Entering to really value the game as a remaster, we have to stop at the graphic part, which is the only aspect that has really been worked on. It must be understood that we are facing a remastering and therefore it continues to inherit certain aspects of the original that are somewhat out of date, such as certain animations. However, we will find a great finish in some new aspects such as garment textures, snow, a longer drawing distance, a color correction that generally improves the original (there are scenes that cause the opposite effect, eye), etc. All this in 4K resolution and constant 60fps in our test on PC.
Referring to music in the past, there were some rights problems that led to the removal of the original from some digital stores, so now it presents a soundtrack that tries to avoid those problems. In this sense, if we do not begin to assess each topic of the original one by one, we will hardly notice a difference, since the immersion of genres such as jazz or rock of the time, which also change as the chapters advance and the years in the game, remain intact. Something similar happens with the dubbing. As the original included a great cast of Spanish voices that it is intact is the best news we can have.

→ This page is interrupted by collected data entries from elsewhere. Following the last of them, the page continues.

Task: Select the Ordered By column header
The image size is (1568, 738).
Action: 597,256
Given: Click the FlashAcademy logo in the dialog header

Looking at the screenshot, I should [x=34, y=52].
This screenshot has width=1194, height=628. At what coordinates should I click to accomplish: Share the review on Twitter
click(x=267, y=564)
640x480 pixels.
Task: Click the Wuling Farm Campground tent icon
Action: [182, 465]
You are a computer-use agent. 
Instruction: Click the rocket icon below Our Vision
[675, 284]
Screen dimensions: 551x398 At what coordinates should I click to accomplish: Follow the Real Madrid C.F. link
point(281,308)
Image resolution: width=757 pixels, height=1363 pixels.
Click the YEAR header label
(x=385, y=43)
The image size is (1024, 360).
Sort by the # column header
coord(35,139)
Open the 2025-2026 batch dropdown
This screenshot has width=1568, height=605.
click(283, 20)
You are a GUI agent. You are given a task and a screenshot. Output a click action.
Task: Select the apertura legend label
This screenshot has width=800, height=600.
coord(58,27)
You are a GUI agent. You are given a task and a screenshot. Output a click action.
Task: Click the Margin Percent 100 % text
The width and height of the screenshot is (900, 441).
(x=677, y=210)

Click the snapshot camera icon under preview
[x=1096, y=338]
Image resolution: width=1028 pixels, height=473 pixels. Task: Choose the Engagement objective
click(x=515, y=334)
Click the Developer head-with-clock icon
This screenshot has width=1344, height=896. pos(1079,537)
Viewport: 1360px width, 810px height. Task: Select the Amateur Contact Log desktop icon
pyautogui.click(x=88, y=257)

The pack also includes the three main DLCs that were released (in addition to a good variety of cosmetic elements that will grow the more “Definitive Editions” of Mafia we have): Jimmy’s Vendetta, Betrayal of Jimmy and Joe’s Adventure. It is appreciated that the complete pack is included, because perhaps there will be more players who did not have the opportunity in their day, but they are not the best downloadable content, of course. Those starring Jimmy introduce us to a guy they call when they need to finish a job, in a series of commissions that do not go much beyond the classic mercenary.
Much better it turns out Joe’s Adventure, in which we control Vito’s friend and connect directly with the gaps in the main story, knowing what happened in years when Vito was not available or visiting places that we did not originally visit. At the time there was a certain decrease in quality by not presenting, for example, the same level of cinematics as the base game, and this “Definitive Edition” will certainly not be the one that equates the main title level and DLCs.
Mafia 2: Definitive Edition manages to hold the 10-year gap between the original release and the remastering. Its structural errors as a wasted open-world game are still there, although they are offset by something that tends to age better, such as the gangster narrative that attracts so much. It was a pleasant surprise to get back into the skin of Vito Scaletta and continue his climb to the well-written criminal summit. Unfortunately, their shootings have not convinced us so much. Third-person action games have evolved a lot in these 10 years.